Grovelling to the Senate Judiciary and Commerce Committees, Mark Zuckerberg apologised that Facebook had not taken a broad enough view
of its responsibility for people's public information. He ssaid:
It was my mistake, and I'm sorry. I started Facebook, I run it, and I'm responsible for what happens here.
Zuckerberg said its audit of third-party apps would highlight any misuse of personal information, and said the company would alert users instantly if it found anything suspicious.
When asked why the company did not immediately alert the 87 million users whose data may have been accessed by Cambridge Analytica (CA) when first told about the improper usage in 2015, Zuckerberg said Facebook considered it a closed case after CA
said it had deleted it. He apologised:
In retrospect it was clearly a mistake to believe them.
Zuckerberg's profuse apologies seem to have been a hit at the stock exchange but techies weren't impressed when he clammed up when asked for details on how Facebook snoops on users (and non-users).
Here is an update on the Facebook app investigation and audit that Mark Zuckerberg promised on March 21.

**Your goal:** Print the passage on Mark Zuckerberg's Senate testimony verbatim, from "Grovelling to the" to "found anything suspicious.".

**Extracted data:**
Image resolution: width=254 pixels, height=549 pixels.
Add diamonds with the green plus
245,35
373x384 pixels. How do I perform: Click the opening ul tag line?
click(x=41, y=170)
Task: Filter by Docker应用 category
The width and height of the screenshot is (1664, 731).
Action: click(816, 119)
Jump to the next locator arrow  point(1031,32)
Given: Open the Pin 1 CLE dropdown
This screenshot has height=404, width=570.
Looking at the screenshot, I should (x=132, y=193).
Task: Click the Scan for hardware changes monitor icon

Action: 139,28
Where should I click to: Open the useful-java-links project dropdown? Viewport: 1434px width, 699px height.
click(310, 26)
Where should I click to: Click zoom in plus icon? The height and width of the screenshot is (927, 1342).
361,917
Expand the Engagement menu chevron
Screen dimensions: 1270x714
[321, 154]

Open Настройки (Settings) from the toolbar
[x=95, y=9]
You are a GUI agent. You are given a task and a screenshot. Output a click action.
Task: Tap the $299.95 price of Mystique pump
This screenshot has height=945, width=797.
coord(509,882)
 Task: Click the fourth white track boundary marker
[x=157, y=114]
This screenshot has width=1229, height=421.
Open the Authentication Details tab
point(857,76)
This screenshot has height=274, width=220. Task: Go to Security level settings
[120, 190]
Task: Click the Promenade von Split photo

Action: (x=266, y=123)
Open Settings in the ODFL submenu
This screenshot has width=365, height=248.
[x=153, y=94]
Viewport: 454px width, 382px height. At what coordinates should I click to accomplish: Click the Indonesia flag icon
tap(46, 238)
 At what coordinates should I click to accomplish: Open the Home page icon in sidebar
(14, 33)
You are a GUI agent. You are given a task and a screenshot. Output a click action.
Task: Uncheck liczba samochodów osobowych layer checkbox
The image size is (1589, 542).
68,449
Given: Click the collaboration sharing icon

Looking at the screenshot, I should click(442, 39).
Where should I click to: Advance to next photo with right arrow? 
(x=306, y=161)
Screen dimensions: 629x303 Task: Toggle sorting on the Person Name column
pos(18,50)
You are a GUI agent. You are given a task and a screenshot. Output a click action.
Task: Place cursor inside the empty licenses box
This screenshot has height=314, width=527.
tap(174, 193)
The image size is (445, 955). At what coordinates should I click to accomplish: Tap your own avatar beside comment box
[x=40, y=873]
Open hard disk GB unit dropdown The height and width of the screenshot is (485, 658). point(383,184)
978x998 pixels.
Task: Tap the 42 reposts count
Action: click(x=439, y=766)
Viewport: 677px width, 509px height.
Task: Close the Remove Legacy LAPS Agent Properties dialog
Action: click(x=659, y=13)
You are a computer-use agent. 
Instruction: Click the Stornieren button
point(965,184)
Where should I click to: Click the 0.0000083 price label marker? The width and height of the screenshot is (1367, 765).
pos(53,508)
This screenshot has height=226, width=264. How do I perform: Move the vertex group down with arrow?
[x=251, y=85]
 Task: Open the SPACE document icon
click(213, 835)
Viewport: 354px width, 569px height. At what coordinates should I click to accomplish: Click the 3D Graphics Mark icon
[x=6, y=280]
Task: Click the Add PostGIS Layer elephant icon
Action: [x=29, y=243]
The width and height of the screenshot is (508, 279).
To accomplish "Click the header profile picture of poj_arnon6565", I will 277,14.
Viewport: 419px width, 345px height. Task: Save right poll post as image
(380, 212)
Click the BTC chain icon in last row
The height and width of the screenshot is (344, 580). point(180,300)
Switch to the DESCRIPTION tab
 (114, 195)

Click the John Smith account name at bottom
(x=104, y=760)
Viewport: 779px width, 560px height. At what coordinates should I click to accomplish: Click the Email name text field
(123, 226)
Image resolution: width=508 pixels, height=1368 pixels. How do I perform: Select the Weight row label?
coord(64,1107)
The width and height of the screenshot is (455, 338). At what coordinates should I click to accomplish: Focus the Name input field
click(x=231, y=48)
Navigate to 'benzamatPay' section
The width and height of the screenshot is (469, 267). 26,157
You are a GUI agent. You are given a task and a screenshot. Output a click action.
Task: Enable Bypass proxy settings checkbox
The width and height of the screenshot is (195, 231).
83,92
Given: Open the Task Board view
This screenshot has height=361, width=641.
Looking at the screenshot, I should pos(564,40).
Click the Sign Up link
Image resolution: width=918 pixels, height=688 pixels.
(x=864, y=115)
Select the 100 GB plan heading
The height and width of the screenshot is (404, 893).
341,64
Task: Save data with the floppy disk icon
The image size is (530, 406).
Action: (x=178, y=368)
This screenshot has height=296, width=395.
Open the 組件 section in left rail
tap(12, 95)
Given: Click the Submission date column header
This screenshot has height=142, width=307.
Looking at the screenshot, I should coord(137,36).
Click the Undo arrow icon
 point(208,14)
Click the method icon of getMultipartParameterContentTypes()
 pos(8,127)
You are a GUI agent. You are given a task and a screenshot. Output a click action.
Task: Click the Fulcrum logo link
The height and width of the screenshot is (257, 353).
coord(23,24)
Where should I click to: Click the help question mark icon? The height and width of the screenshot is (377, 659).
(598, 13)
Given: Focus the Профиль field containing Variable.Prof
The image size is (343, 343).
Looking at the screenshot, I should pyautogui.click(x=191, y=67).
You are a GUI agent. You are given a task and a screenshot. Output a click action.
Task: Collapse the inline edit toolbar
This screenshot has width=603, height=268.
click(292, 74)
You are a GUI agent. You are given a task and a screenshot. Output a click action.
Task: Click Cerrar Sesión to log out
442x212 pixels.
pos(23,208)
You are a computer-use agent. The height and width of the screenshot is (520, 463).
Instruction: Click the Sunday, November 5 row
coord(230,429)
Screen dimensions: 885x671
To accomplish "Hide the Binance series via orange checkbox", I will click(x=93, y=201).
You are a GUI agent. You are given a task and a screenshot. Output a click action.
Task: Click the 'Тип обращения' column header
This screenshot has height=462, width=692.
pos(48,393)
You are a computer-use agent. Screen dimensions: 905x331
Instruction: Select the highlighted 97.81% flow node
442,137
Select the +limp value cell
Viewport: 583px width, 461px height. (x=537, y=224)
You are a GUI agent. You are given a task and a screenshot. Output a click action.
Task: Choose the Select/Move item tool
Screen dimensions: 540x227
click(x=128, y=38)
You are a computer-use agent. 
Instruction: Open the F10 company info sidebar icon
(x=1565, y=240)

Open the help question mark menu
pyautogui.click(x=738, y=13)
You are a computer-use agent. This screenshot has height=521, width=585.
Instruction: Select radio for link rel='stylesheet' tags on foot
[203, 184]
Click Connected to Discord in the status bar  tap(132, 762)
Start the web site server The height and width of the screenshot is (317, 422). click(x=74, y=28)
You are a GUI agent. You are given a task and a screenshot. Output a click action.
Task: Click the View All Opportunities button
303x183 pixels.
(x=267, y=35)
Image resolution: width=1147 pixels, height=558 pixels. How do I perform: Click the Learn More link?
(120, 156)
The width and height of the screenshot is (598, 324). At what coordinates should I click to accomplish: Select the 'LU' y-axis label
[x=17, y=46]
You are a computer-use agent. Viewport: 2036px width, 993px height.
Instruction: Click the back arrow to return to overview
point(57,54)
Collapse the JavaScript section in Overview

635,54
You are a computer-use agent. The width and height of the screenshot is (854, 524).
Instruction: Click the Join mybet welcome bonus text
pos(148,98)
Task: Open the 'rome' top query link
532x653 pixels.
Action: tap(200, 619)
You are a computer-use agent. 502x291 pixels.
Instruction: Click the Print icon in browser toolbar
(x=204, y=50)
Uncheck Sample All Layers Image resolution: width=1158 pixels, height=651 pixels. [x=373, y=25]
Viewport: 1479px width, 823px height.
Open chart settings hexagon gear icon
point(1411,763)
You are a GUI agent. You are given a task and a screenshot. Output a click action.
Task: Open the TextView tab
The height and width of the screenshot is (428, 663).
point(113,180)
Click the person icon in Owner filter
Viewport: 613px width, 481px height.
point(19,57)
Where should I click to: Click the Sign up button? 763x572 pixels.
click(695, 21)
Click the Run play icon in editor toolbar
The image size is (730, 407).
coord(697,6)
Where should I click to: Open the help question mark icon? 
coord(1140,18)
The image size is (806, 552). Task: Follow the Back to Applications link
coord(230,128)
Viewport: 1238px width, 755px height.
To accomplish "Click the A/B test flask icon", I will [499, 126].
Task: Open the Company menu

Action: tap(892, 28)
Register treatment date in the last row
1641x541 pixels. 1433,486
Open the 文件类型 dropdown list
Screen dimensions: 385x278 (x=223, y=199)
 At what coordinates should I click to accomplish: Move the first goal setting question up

**Complete output:**
Grovelling to the Senate Judiciary and Commerce Committees, Mark Zuckerberg apologised that Facebook had not taken a broad enough view
of its responsibility for people's public information. He ssaid:
It was my mistake, and I'm sorry. I started Facebook, I run it, and I'm responsible for what happens here.
Zuckerberg said its audit of third-party apps would highlight any misuse of personal information, and said the company would alert users instantly if it found anything suspicious.